I'm always reluctant to allow a tool to manage the layout/tagging of my images. So for that I have a strictly sorted hierarchy:

    ~/Images/
    ~/Images/2016
    ~/Images/2016/12/04-Hannah
    ~/Images/2016/12/12-Tiffany
Inside each "event"-folder I store:

    RAW/
    JPG/
    JPG/thumbs/
    Teasers/
    Teasers/thumbs/
Then I write out a meta-data file, ".meta", with detail such as:

    Location=Studio|MyPlace|Their Hotel|Whatever
    Contact-Details=+44...
    Tags=lingerie,nude,shillouette,monochrome
    ..
It works well, and allows me to find files years later via a simple `grep`.
I am also a hobbyist and I use Darktable. I've experimented with RawTherapee. I like RawTherapee's editing controls and love that its sidecar files are somewhat human readable (Darktable's are not).

What Rawtherapee lacks is the 'light table' feature for handling bulk photographs. I'll often shoot several hundred images in a day (even a blind squirrel finds a nut sometimes). Darktable lets me triage those photos and filter them for processing without managing a file system... well now that my workflow uses RapidPhotoDownloader on the front end. It reads off the memory card and renames files and directories to a standard format.

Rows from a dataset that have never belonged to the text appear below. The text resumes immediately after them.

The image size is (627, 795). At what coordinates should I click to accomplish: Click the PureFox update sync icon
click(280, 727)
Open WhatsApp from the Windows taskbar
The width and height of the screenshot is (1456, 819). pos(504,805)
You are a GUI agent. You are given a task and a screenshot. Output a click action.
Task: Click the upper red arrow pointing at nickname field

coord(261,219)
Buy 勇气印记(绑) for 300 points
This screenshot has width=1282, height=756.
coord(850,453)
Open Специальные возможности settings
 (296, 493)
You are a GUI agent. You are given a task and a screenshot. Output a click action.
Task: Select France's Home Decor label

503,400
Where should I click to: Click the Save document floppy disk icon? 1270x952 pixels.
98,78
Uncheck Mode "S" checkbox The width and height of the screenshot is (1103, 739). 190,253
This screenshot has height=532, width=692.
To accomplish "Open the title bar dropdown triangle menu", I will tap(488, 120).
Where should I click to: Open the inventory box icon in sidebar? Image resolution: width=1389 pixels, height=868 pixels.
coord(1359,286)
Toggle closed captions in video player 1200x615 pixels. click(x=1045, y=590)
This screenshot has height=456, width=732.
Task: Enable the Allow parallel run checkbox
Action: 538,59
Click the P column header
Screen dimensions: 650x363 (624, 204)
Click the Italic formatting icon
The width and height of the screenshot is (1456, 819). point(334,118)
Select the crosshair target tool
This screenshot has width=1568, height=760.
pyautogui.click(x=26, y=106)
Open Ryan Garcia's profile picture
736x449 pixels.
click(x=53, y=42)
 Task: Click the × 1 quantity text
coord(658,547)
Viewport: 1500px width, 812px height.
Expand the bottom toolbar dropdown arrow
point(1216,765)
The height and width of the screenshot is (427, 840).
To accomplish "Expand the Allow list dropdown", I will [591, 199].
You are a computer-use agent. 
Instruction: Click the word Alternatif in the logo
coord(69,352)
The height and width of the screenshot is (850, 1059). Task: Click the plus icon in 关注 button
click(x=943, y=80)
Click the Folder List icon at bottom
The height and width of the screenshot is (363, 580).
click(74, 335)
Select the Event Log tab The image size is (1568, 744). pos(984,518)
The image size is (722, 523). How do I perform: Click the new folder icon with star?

A few months ago, I brought many years worth of sorted directories of images into Darktable and went to bed and when I woke up it had added everything to the database and I could sort by name and remove duplicates and look at thumbnails and remove junk that had been saved alongside stuff I wanted during bulk operations.

Anyway, since Darktable runs on Mac, there's not a drop dead reason not to give it a spin alongside whatever you're currently using.

Never tried RawTherapee, won't be able to help here sorry!